In February 2021, the Lao government announced that two lignite-fired power plants will constructed in Sekong Province. Work is to begin in 2021 and be completed by 2025. The electricity generated will be sold to Cambodia for 7.2 US cents per kWh. The first plant will be built by Phonesack Group in Kaleum District. It will have an installed capacity of 1,800MW. The company will invest between US$3–4 billion, including the construction of transmission lines to export electricity to Cambodia. The second coal-fired, 700 MW plant will be built in La Mam District by a Chinese company that will invest over US$1 billion in the project. The government claims that coal reserves adjacent to the plants are sufficient to power the plants for the entire 25-year concession period.

Environmental impact
The combustion of fossil fuels, particularly coal, is the main contributing factor to the increase in carbon dioxide (CO2) emissions in Laos. In 2015, coal started to be consumed by the power sector. Consequently, Laos's CO2 emissions increased sharply in 2015. The CO2 to 
GDP intensity increased by 9.8% per year, from 68 kg CO2 per thousand dollars PPP to 278 kg CO2 per thousand dollars PPP. As of 2021, despite cheap hydro power for electricity production, Laos continues to rely on fossil fuels, coal in particular.

Hydropower 

In 2010, Laos petitioned the Mekong River Commission (MRC) to approve their proposal for 11 new dams. This move resulted from the government's intention to become the "battery of Southeast Asia", as Laos currently exports an estimated two-thirds of its hydropower. This goal can be attributed to the geographical region of Laos being situated in the lower Mekong Basin (LMB), which includes a 35% of Mekong's total inflows. According to the Strategic Environmental Assessment (SEA) of the MRC, if the proposed dams are built, they will generate 15,000 MW of power, which is projected to fill 8% of the regional demand by 2025. Additionally, the SEA reports hydropower in Laos can result in a gross income of $3.8 billion per year. With the SEA research, the Lao government's decision to develop hydropower plants is explained by its economic benefit. The Lao Government has ongoing plans for 50+ new hydropower plants for electricity export. However, hydropower development may have large environmental and social consequences beyond national borders. Non-governmental organizations such as International Rivers has raised concerns over these developments in the Mekong.

Xayaburi Dam 
The US$3.8 billion (£2.4bn) proposed hydroelectric Xayaburi Dam has caused tension among Mekong region countries: Laos, Vietnam, Cambodia, and Thailand. In April 2012 a contract was signed for a Thai company, C H Karnchang, to build the dam. The Lao government has pledged to resolve the environmental issues. The government says two big issues—fish migration and sediment flow—will be addressed. Critics say the hydro-electric dam project at Xayaburi would harm the river's eco-system.

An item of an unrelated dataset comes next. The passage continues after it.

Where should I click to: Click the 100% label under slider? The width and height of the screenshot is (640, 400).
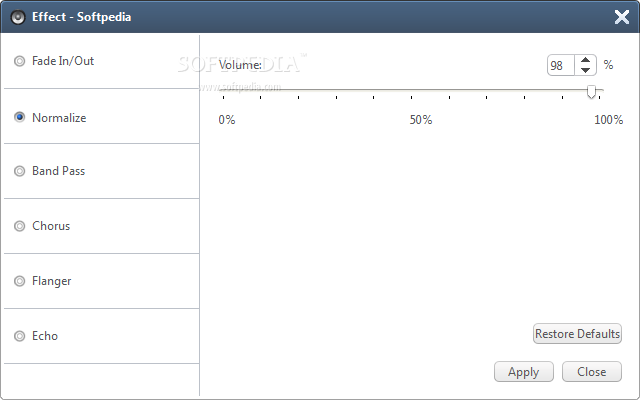tap(609, 120)
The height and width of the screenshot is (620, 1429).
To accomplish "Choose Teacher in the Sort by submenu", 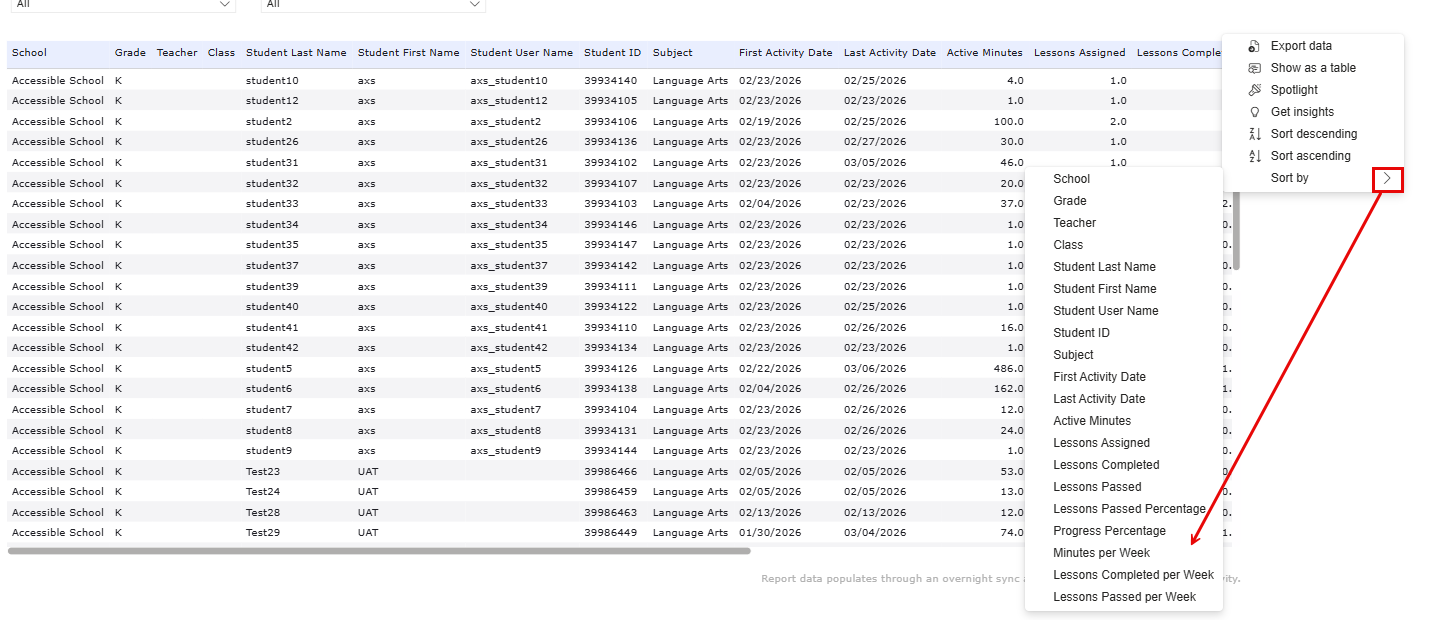I will (x=1073, y=222).
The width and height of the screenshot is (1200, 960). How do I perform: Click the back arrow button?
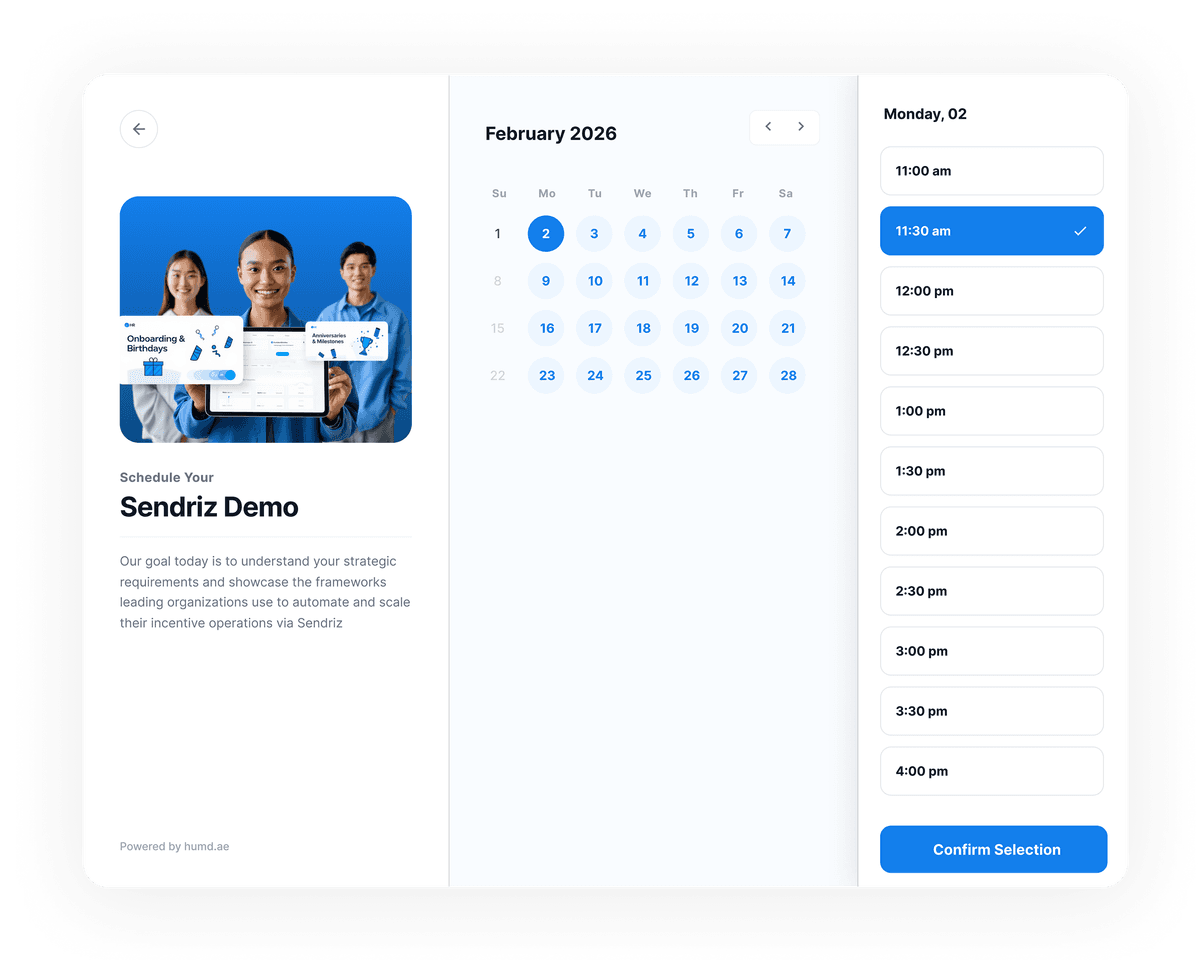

Finnish engineering firm Pöyry supported the Lao government's hydropower construction proposal by arguing that no international agreement is needed. Pöyry Engineering in 2012 supported the Xayabar hydropower plant that was opposed by Cambodia, Vietnam and non-governmental organisations. Pöyry admitted it had not assessed all environmental risks (fish, ecosystem). According to Pöyry they have no responsibility for their reports: Olemme pelkkä konsultti ('We only consult') it said in June 2012.

The aim was to supply electricity mainly to Thailand by a Thai company and to provide export income to the government of Laos. However, the Mekong River Commission recommended suspending the project. According to Finnish media, the Finnish government is among the main financiers of the river commission. As of 2012, the Mekong River downstream is free of dams. Approximately 60 million people live in the area in Laos, Vietnam, and Cambodia. U.S. Secretary of State Hillary Clinton visiting the ASEAN countries in July 2012, demanded environmental investigations of the project. During her visit, the Lao government made the first official announcement of project cancellation.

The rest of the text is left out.